Since arriving at Miami, her research productivity has been outstanding, said another nominator. She has been a principal investigator on National Science Foundation grants totaling more than $2.6 million and is a co-PI on an NSF grant of more than $500,000.

She has authored more than 68 peer-reviewed journal articles and more than 346 poster/conference presentations.

In 2014 alone, she was awarded a multiyear NSF grant worth $1.2 million, coauthored eight peer-reviewed articles and 14 poster/conference presentations, and gave 12 invited seminars.

Among other awards, she was named a 2012 Fellow of the American Chemical Society (ACS) and was elected a Fellow of the American Association for the Advancement of Science in 2010, one of only two Miami faculty members to be named a AAAS Fellow. 

She was named Chemist of the Year for 2015 by the Cincinnati section of the American Chemical Society.

At Miami, she received the E. Philips Knox Teaching Award in 2009 and the Distinguished Teaching Award for Excellence in Graduate Instruction and Mentoring in 2013. 

She was named a Distinguished Professor in 2015.

Lowery Bretz joined Miami in 2005 after serving as professor of chemistry at Youngstown State University.  She received her doctorate from Cornell University in 1994.

"She crafted the model that I predict one day will be how all schools with CER programs prepare their students for successful careers in chemistry education," a nominator said.

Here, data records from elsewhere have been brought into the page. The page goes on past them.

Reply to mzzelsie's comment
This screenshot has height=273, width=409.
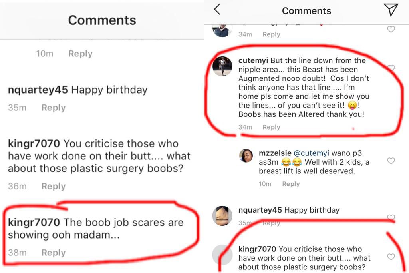coord(291,184)
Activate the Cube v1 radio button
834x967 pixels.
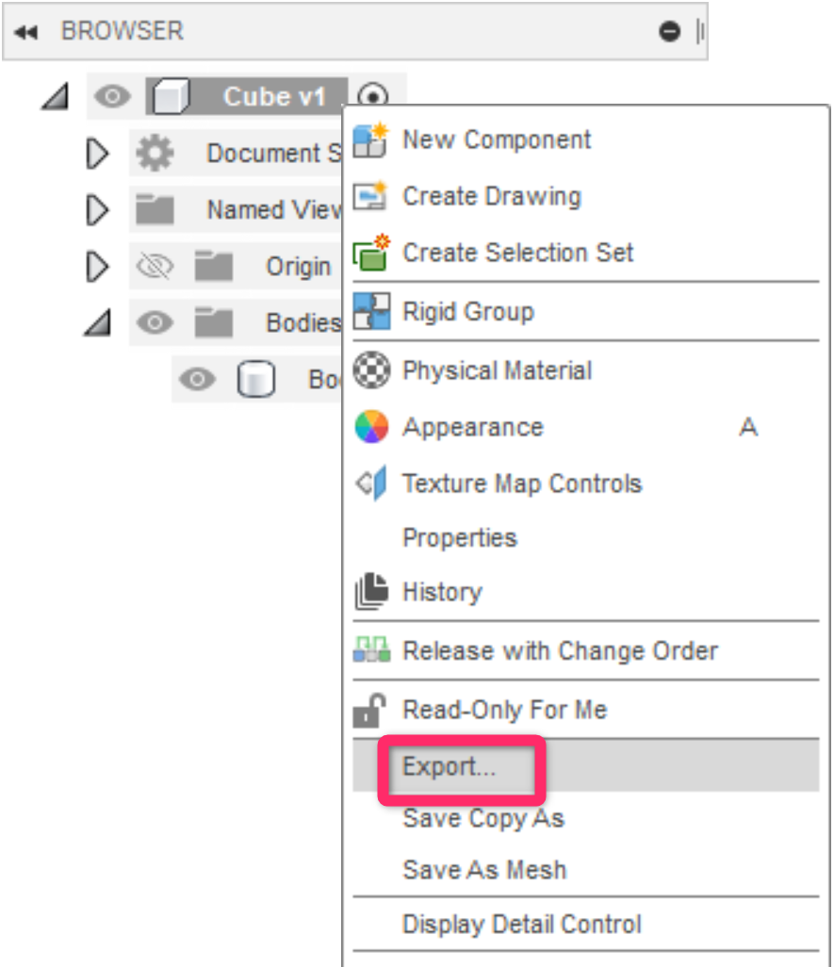tap(374, 96)
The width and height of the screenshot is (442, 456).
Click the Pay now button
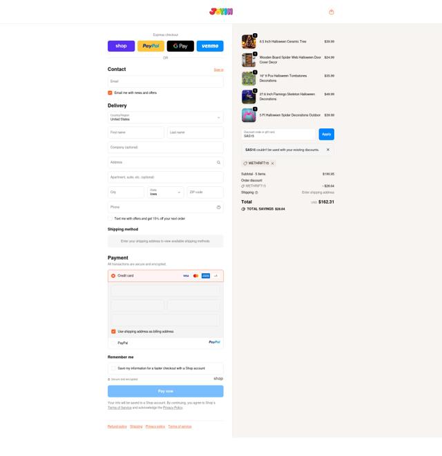pos(165,391)
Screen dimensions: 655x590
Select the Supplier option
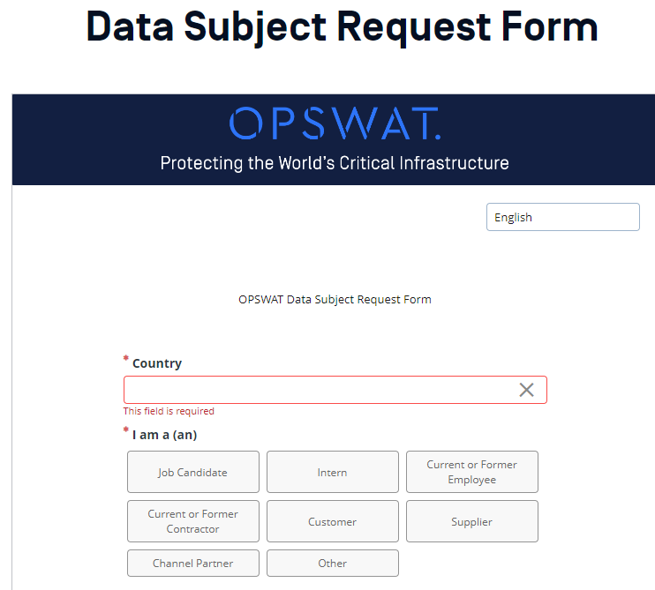click(472, 521)
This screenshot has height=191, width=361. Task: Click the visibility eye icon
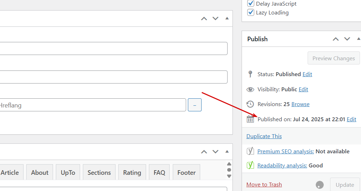(x=250, y=90)
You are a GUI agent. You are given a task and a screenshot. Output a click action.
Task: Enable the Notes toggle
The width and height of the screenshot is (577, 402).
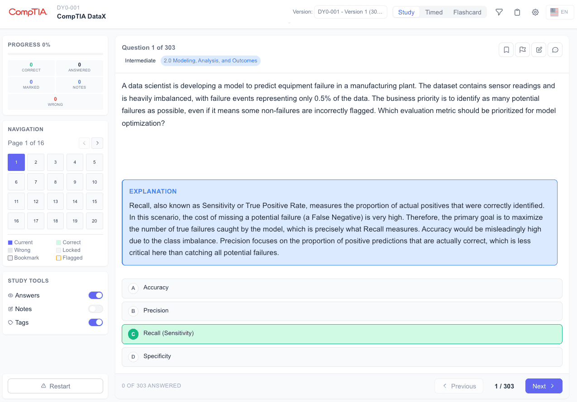coord(95,308)
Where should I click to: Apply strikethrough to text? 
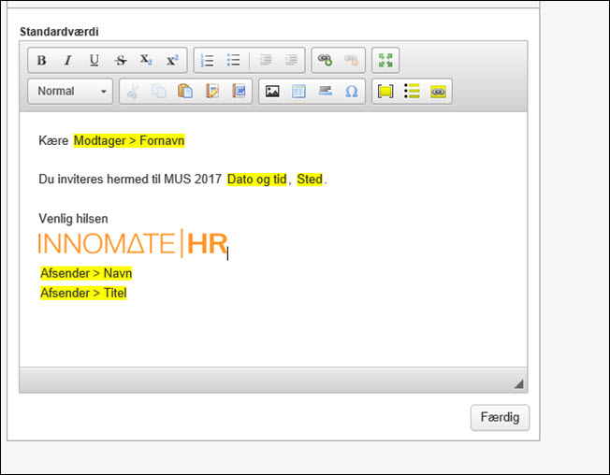pyautogui.click(x=120, y=61)
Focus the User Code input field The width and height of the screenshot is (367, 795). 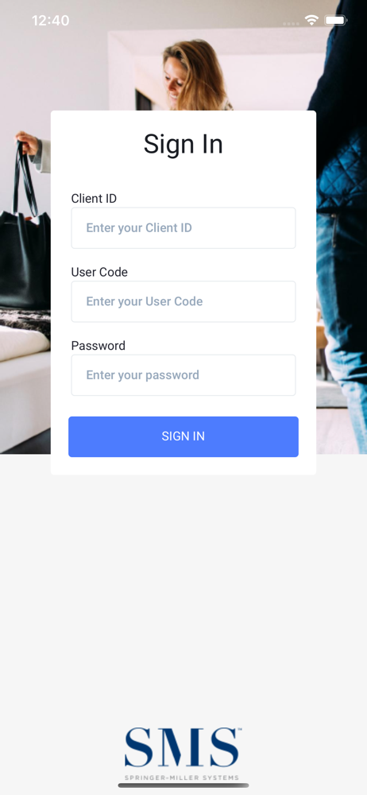(x=183, y=301)
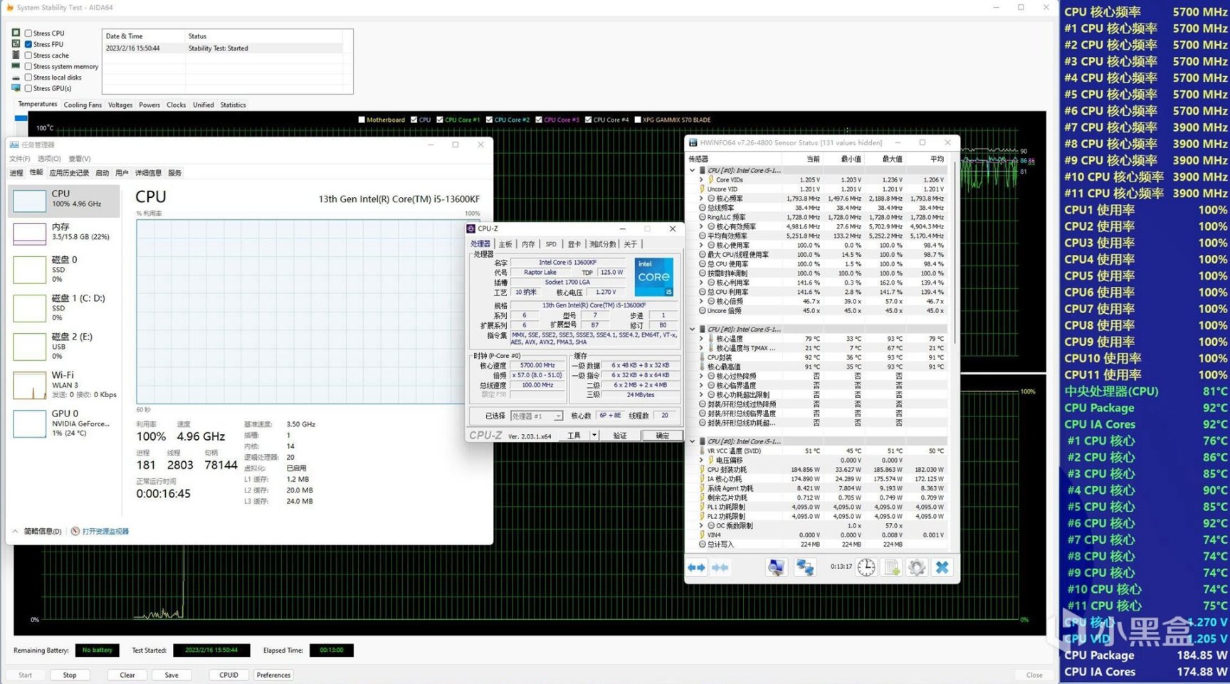Screen dimensions: 1230x684
Task: Select GPU 0 thumbnail in Task Manager
Action: pyautogui.click(x=30, y=423)
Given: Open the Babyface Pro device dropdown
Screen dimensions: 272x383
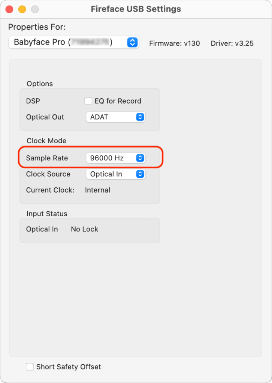Looking at the screenshot, I should tap(73, 42).
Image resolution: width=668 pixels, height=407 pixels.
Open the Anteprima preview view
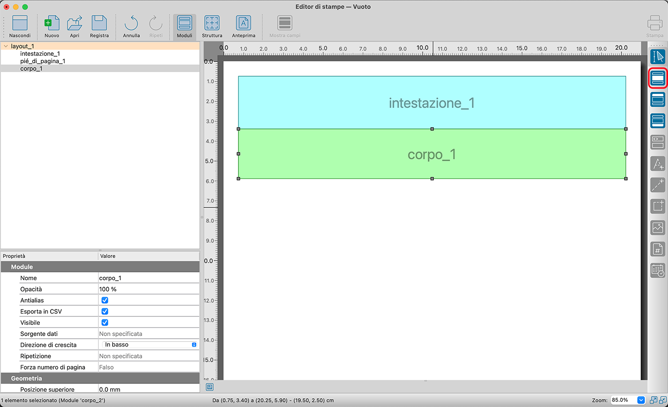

LuMing Mao, chair and professor of English and Asian/Asian American studies, received the Distinguished Scholar Award for sustained excellence in research in the humanities and creative arts.

ds-maoMao is widely known and highly regarded as a premier scholar in the field of rhetoric/composition, focusing particularly on comparative rhetoric, cultural studies and Asian and Asian-American rhetorics.

He is also well-known and respected for his expertise in multicultural rhetoric theory and in rhetoric historiography.

 Mao's work "represents an important and necessary development in multicultural theory: recognizing, first, that when cultures interact and overlap they develop hybrid rhetorical strategies; and, second, that within broad nationalistic identities lie important variations and differences," one of his nominators said.

Mao's well-received 2006 book, Reading Chinese Fortune Cookie: The Making of Chinese American Rhetoric, provides a full presentation of this multicultural rhetoric theory.

Among his 42 published essays and book chapters, three have earned prestigious awards from College English and Rhetoric Review, two of the top three journals in the discipline of composition and rhetoric.

Mao also has produced six edited or co-edited collections or journal special issues and has been invited to edit several collections and special journal issues.

"The number of Professor Mao's published works and presentations is impressive, but the significance of his work is even more impressive," a nominator wrote.

His work "is influencing a younger generation of scholars whose work is extending from and building upon his theories, and that influence includes our own doctoral students at Miami University who come here to work with him," the nominator wrote.

His scholarly profile in both the United States and China is extremely high, with Mao having delivered 34 invited lectures, keynote addresses and "featured panel" talks.

"That national and international scholarly status is also amply demonstrated in his service as one of seven editors of the forthcoming Norton Anthology of Rhetoric and Writing," one of his nominators wrote.

Mao joined Miami in 1991 after receiving his doctorate from the University of Minnesota. He has been chair of the department of English since 2012.